The Hong Kong martial arts movie expires in the hands of a young Western boy

By Richard von Busack


IT STARTS in the clouds. Jet Li, in simian makeup, plays the legendary Monkey King. This figure, in Chinese lore a combination of Prometheus and Bugs Bunny, stands on a pinnacle of rock. He is bouncing, giggling, using a quarterstaff to fight off the armor-clad soldiers of the Jade Warlord. So far so good, and then we cut to the bedroom of a kid from the bad part of Boston. Jason (Michael Angarano) has been dreaming the whole conflict. He fell asleep to the TV, which is still playing a vintage kung fu movie.

Off Jason goes on his rounds to the pawn shop to get more movies. The boss, Hop, is an elderly geezer, later revealed as one of our stars in latex wrinkles. Jason is teased by the sight of an ancient war staff in the shop's vault. On his way home, a local gang of thugs stomps Jason and forces him to participate in a burglary of the pawn shop. Hop catches a bullet, and Jason grabs the staff—and still, no sign of Monkey King. Seeing the posters of Jet Li and Jackie Chan in elegiac poses for the end of what now must seem like a classic era of Hong Kong cinema, you would expect Rob Minkoff's The Forbidden Kingdom to have more gravity to it. But we keep going back to the Western kid.

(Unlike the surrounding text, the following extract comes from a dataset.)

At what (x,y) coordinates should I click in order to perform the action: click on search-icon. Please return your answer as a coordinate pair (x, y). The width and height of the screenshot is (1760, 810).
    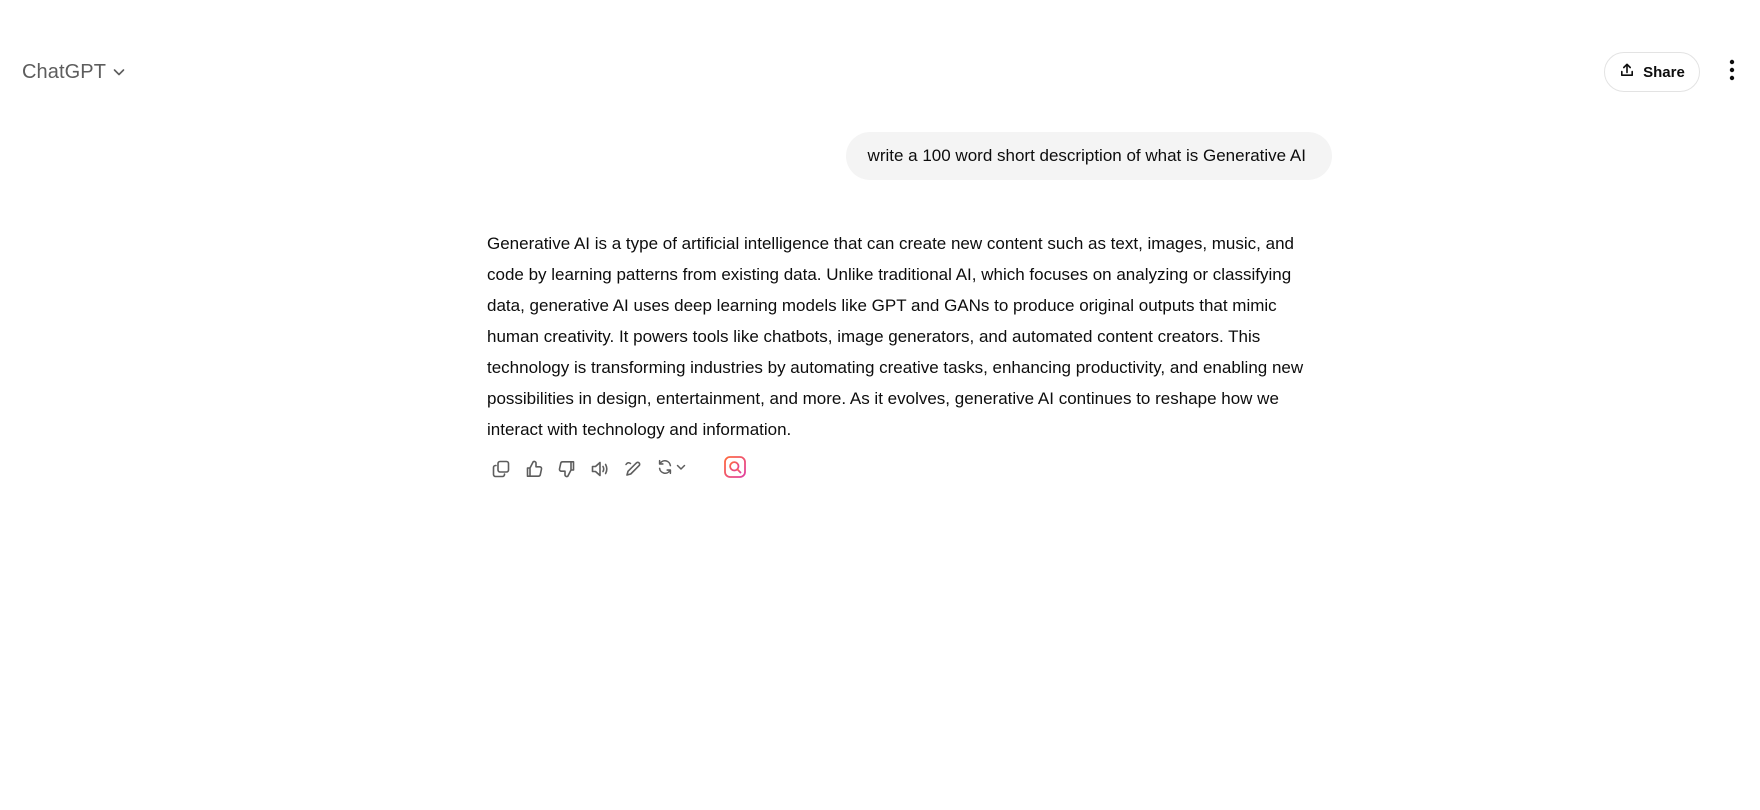
    Looking at the image, I should click on (735, 470).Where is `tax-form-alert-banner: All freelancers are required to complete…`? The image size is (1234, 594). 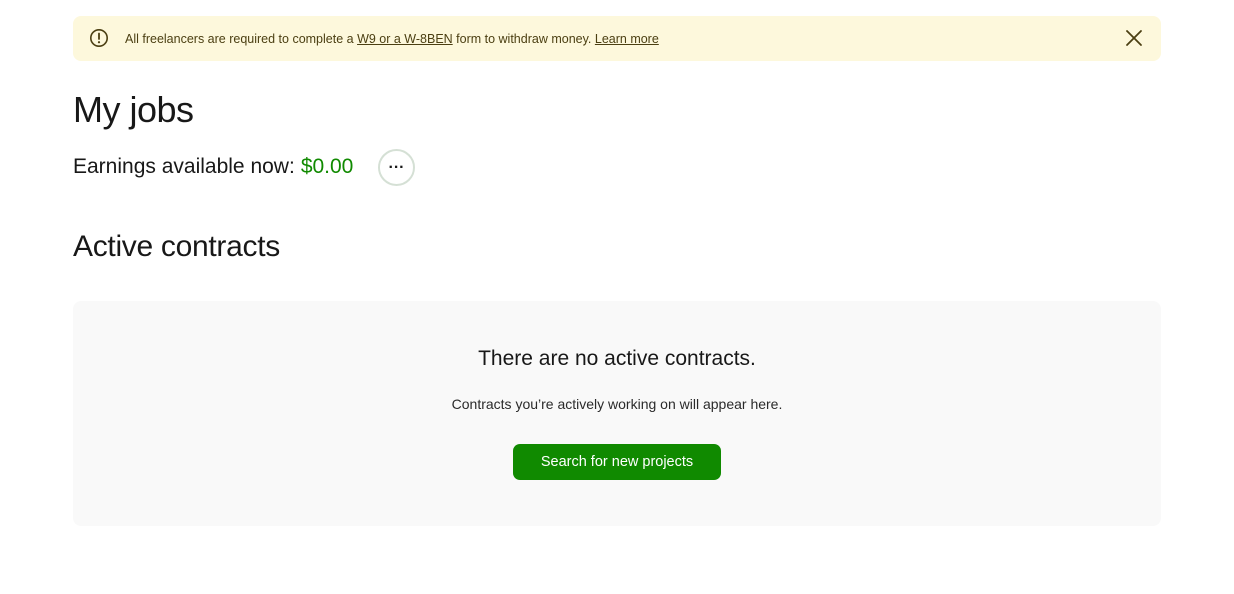 tax-form-alert-banner: All freelancers are required to complete… is located at coordinates (617, 38).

After he is hurled through the gateless gate to ancient China, Jason tries to learn kung fu and receives the traditional roughing-up any trainee endures in these movies. The truth is that the movie is about Jason, who meets two teachers: the Taoist drunken master Lu Yan (Chan) and the Buddhist Silent Monk (Jet Li). Together, they voyage to the palace where the Jade Emperor lies entranced in meditation. Meanwhile, his usurping warlord—who imprisoned the Monkey King in a stone statue—is plundering the countryside and helping himself to the local girls. A cackling witch with white prehensile hair flies in, and the companions follow the road to the Jade City. (Oh, hell, says the viewer, sorrowing for long-lost Tuesday nights at the Towne Theater, Minkoff is ripping off The Wizard of Oz.)

An animator turned director (he helmed Disney's The Lion King), Minkoff retards to kid level the kind of film that used to be an all-ages entertainment. Angarano is not much better than Ralph Macchio. As for the stars, they do what they used to do, or try to, in fighting sequences choreographed by Yuen Wo Ping; this movie is an annuity for performers whose best days are past. Even if the lines were composed in English by scriptwriter John Fusco, they sound read off of subtitles anyway. You can recall Victor Wong's line from Big Trouble in Little China, characterizing Eastern philosophy as "a salad bar" from which you take a little of everything. Still, it's strange to see the Taoist offering up a Zen koan (the one about how a full cup can't be filled) or to see a Buddhist assaulting his rival by pissing on him and his sacred scroll. Hong Kong cinema survived the Communist takeover; who knows if it'll survive this blatant Hollywoodization?